Complete step by step answer.

Step 1: Mention the principle on which an electromagnet operates to narrow down the most suitable metal for making electromagnets.

Electric current through a conductor will produce a magnetic field which is perpendicular to the direction of the flow of current in the conductor. An electromagnet can be considered to operate on electricity. When current is passed through an electromagnet, a magnetic field will be generated and by controlling the amount and direction of the current, we can control the amount and direction of the generated magnetic field of the electromagnet. So the flow of current causes the electromagnet to get magnetized and if the current is cut off, the magnetization ceases to exist.

A good electromagnet is supposed to have low retentivity and low coercivity. Electromagnets are known to heat up very fast and they will consume a large amount of energy. Out of the given four metals, soft iron has the least energy loss per cycle and it gets magnetised and demagnetised easily. So the most suitable material for making electromagnets is soft iron.
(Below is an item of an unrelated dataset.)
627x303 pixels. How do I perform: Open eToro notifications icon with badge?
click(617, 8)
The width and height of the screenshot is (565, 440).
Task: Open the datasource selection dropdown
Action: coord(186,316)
Hence the correct option is C.

Note:Retentivity refers to the ability of the magnetic field remaining in the material even after disconnecting the external source. Coercivity refers to the minimum value of the magnetising intensity necessary to demagnetize the material. Demagnetization refers to reversing the direction of the magnetic field generated in the material. As mentioned above, this is done by reversing the direction of the current flow.